AIM OF THE TASK
Output every record exactly, apart from its images.

=== Section Start ===

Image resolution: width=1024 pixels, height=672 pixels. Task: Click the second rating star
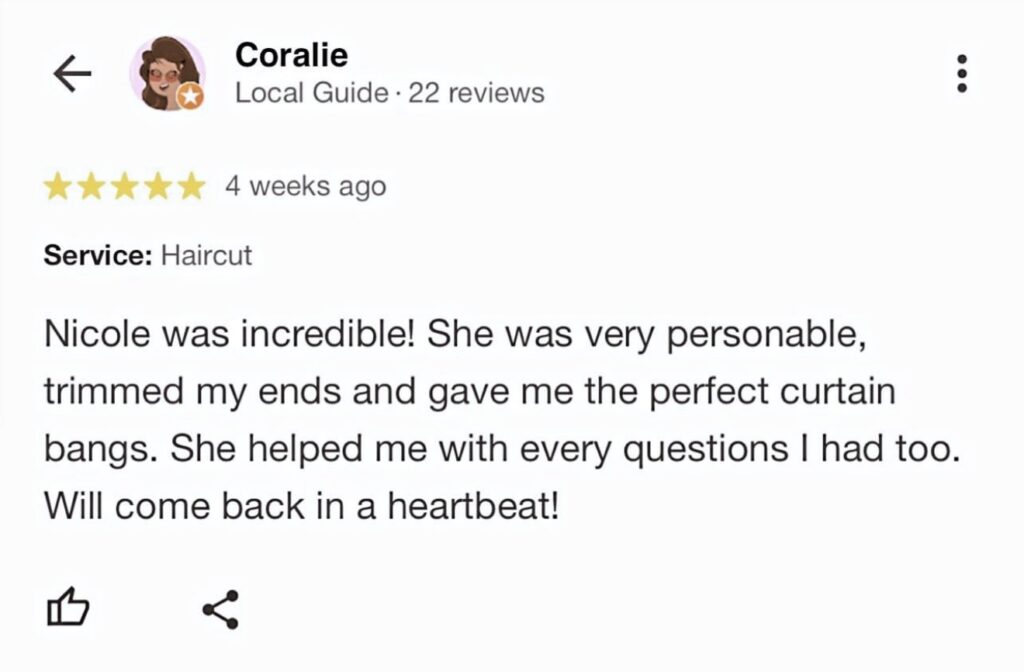[x=92, y=187]
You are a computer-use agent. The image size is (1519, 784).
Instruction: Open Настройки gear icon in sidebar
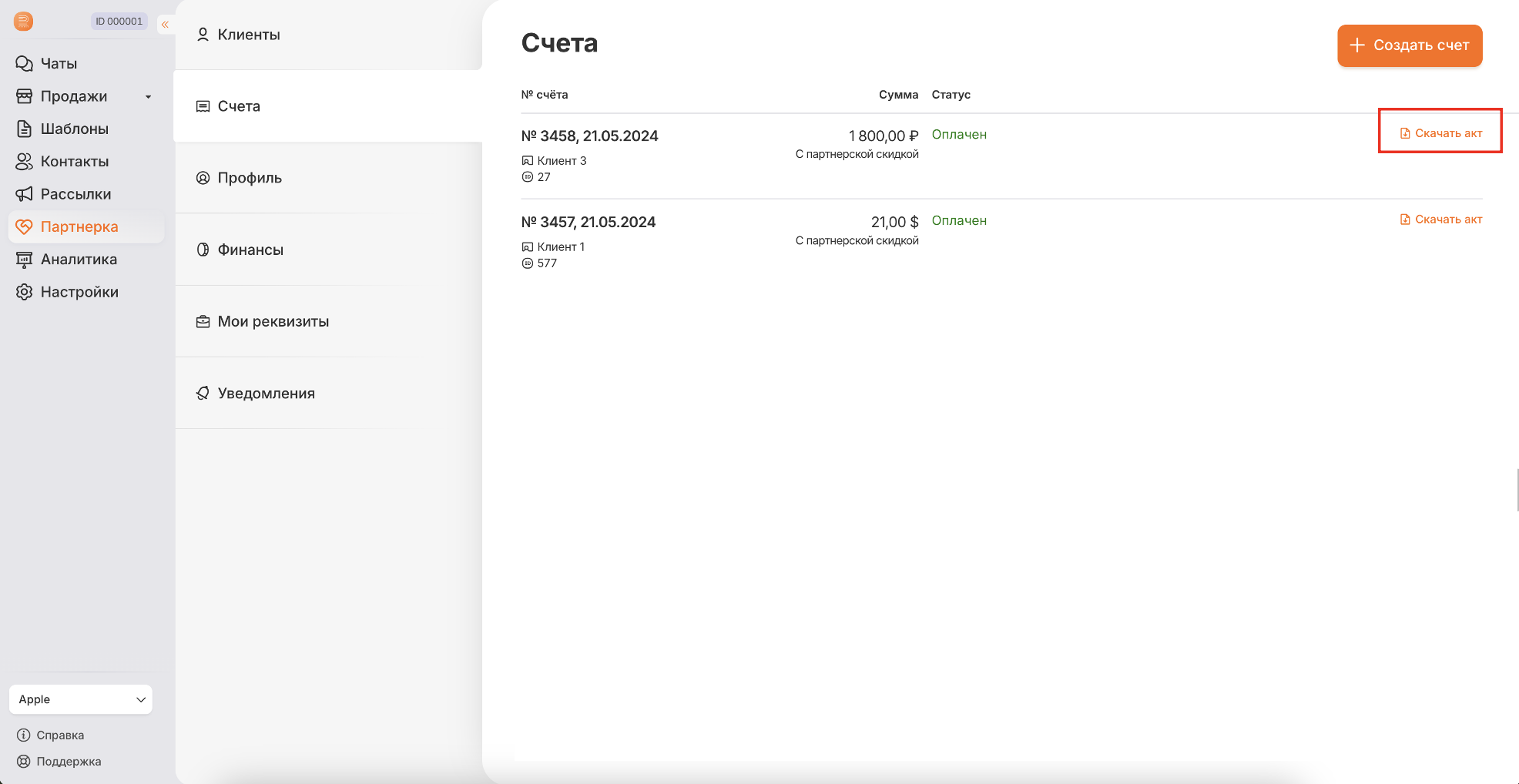point(24,292)

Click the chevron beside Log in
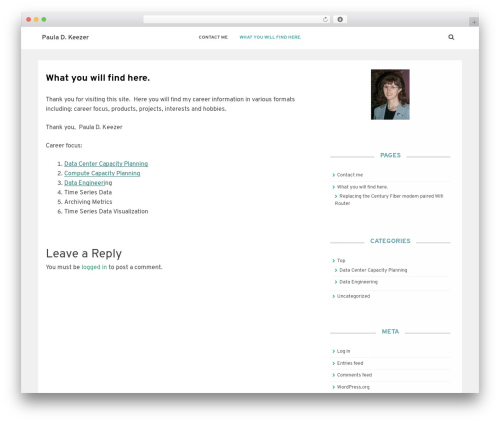click(x=334, y=351)
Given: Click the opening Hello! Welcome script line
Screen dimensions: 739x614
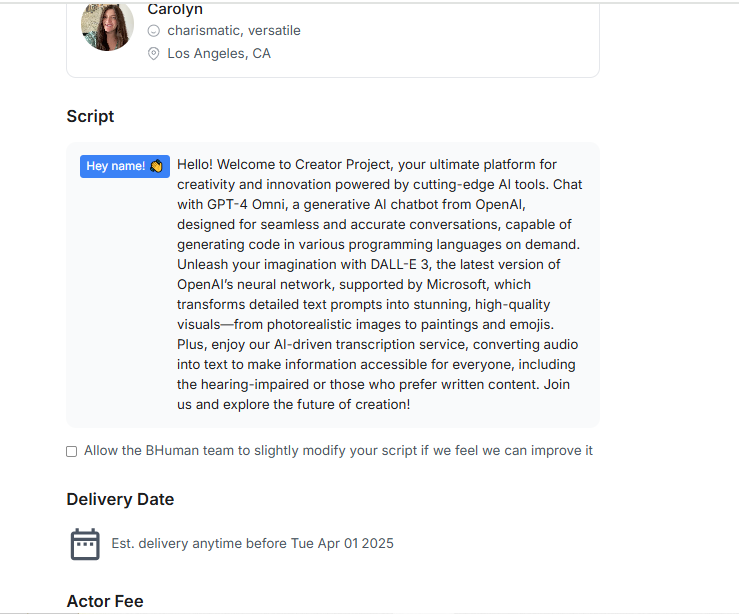Looking at the screenshot, I should 367,164.
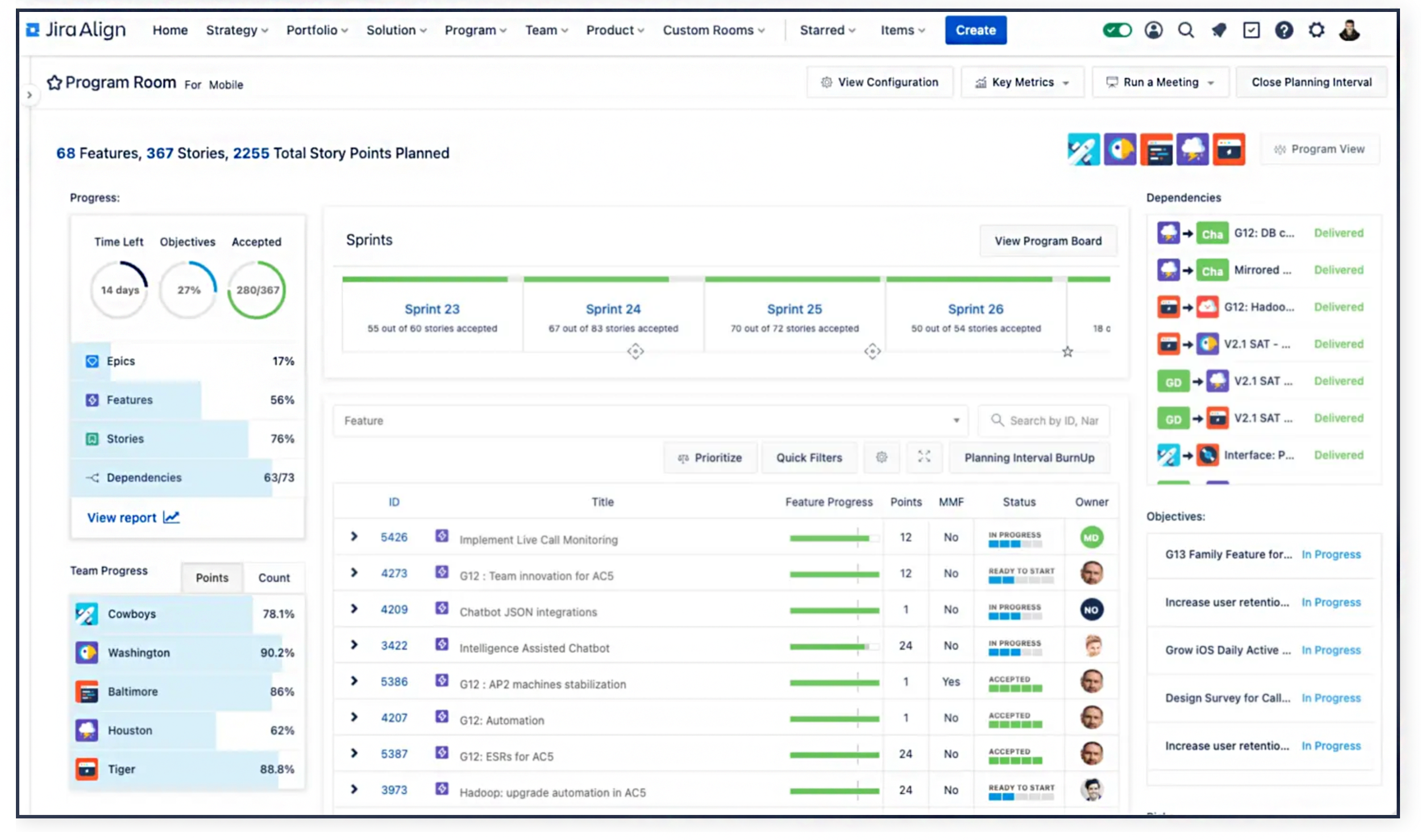The height and width of the screenshot is (840, 1421).
Task: Open the Key Metrics dropdown
Action: click(x=1022, y=82)
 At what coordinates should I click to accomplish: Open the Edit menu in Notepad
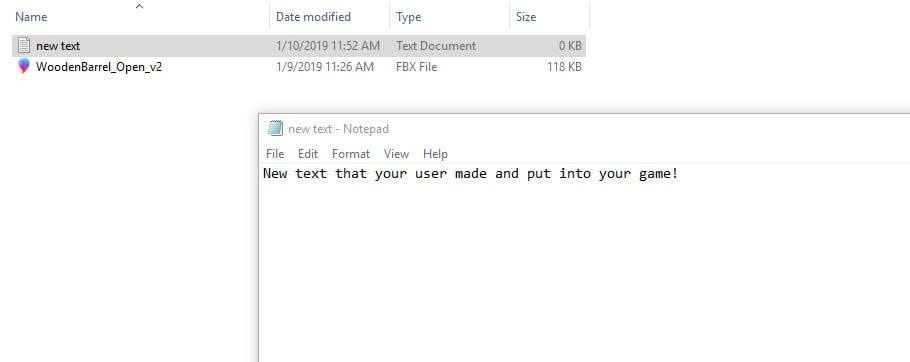click(x=308, y=154)
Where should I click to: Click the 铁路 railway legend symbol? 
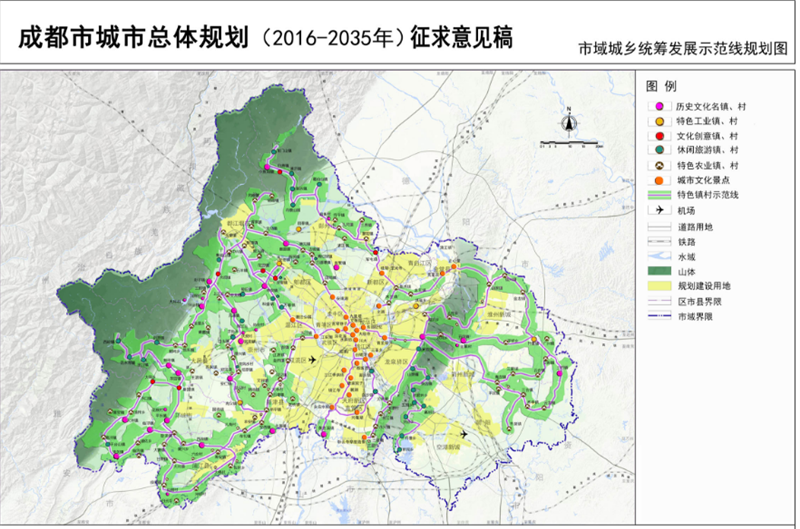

=== Section End ===

TASK RESULT
Image resolution: width=1024 pixels, height=672 pixels. Task: Click the second rating star
[x=92, y=187]
You are a computer-use agent. The image size is (1519, 784).
Instruction: Open Настройки gear icon in sidebar
point(24,292)

Click the chevron beside Log in
click(x=334, y=351)
Given: Click the opening Hello! Welcome script line
Screen dimensions: 739x614
Looking at the screenshot, I should 367,164.
The height and width of the screenshot is (840, 1421).
Task: Open the Key Metrics dropdown
Action: click(x=1022, y=82)
 At what coordinates should I click to accomplish: Open the Edit menu in Notepad
click(x=308, y=154)
Where should I click to: Click the 铁路 railway legend symbol? 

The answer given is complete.